> **Records provided**
※
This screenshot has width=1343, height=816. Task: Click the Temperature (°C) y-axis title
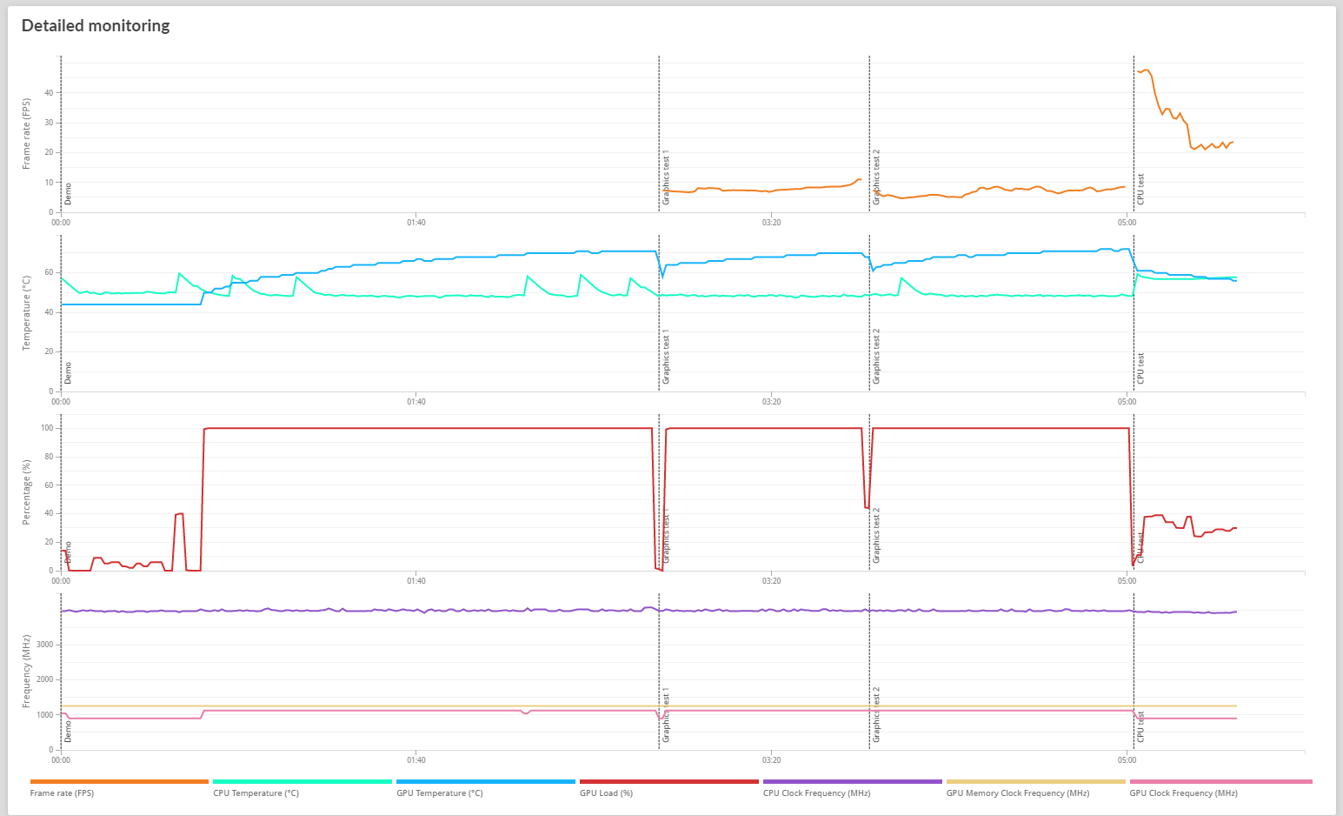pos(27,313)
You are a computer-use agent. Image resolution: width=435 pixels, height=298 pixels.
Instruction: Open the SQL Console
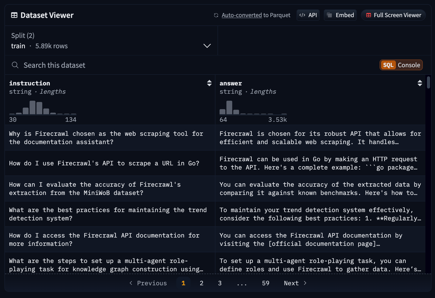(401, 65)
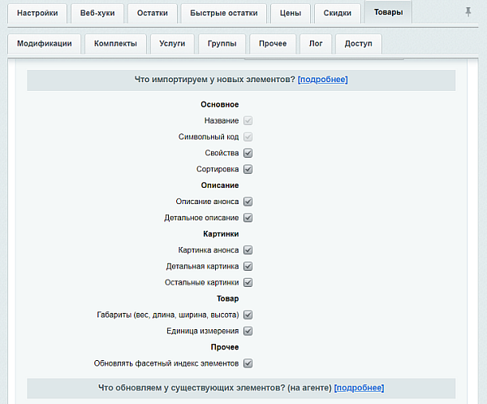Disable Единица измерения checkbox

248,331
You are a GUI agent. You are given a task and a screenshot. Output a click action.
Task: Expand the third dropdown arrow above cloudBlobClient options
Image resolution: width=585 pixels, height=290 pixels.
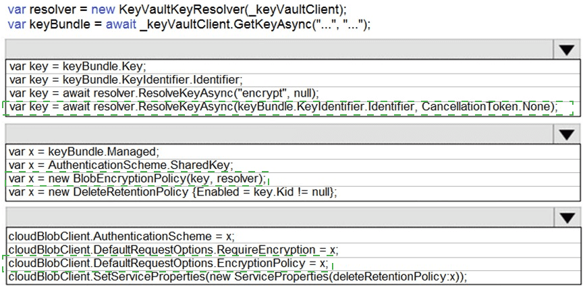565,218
※
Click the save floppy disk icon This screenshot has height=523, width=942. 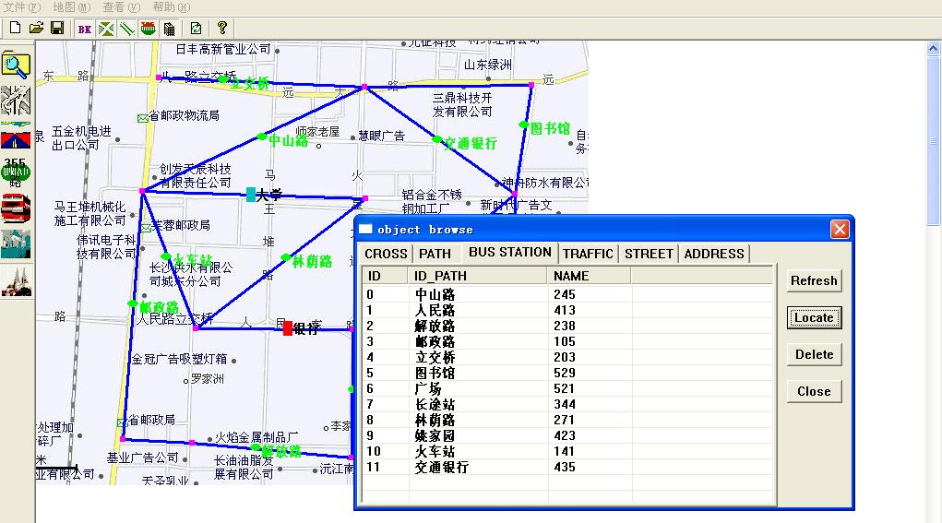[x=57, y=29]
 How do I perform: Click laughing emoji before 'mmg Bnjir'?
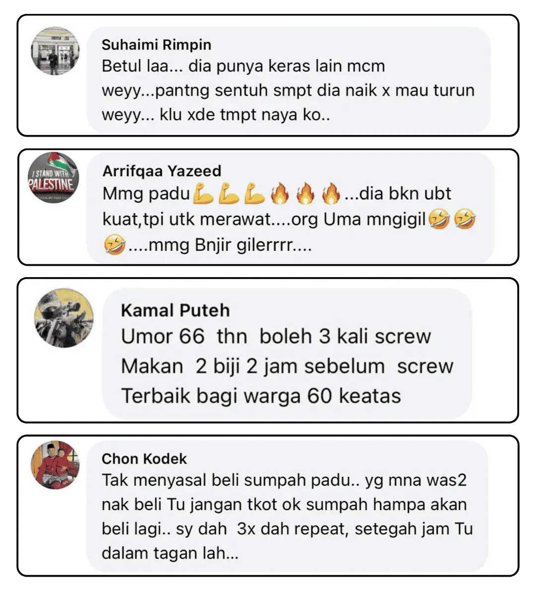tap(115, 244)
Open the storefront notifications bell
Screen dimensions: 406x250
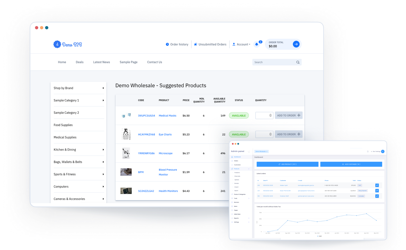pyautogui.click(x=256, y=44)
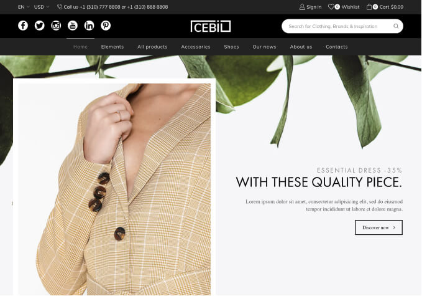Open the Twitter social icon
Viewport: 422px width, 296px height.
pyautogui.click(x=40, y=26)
※
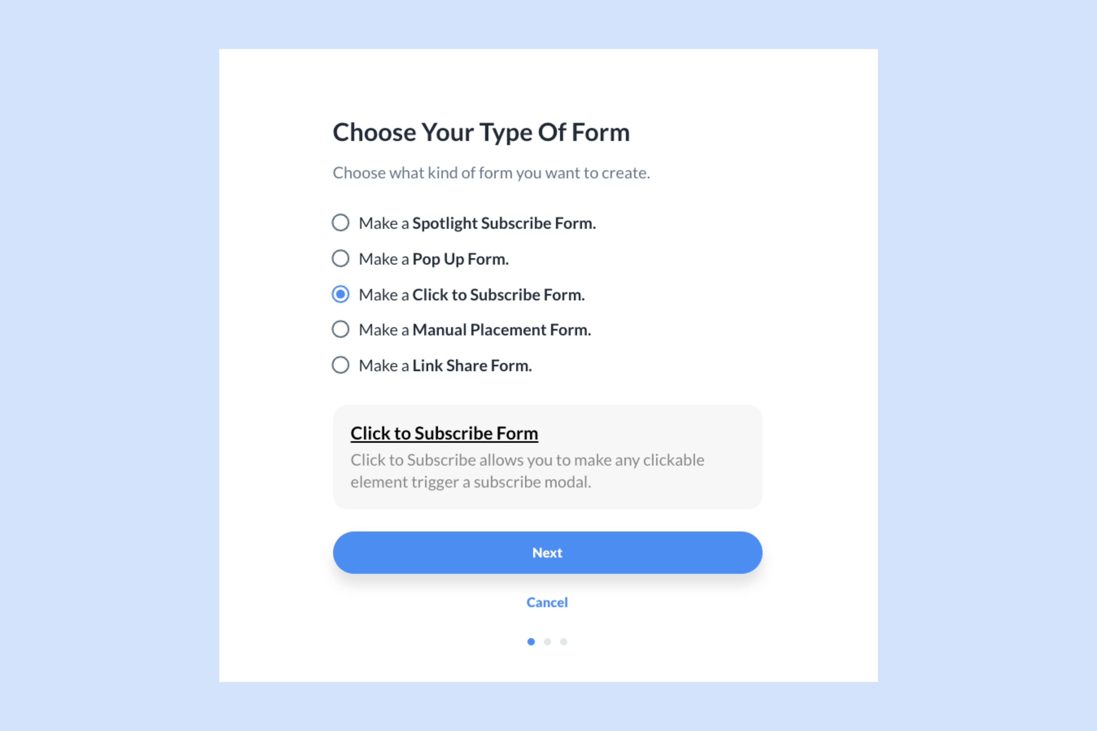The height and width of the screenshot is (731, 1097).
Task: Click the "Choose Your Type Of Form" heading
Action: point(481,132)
※
> **Problem to solve**
If a line in the records contains "agent", report it.

> **Response below**
You are a computer-use agent. Image resolution: width=435 pixels, height=298 pixels.
You are a GUI agent. You are given a task and a screenshot. Output a click action.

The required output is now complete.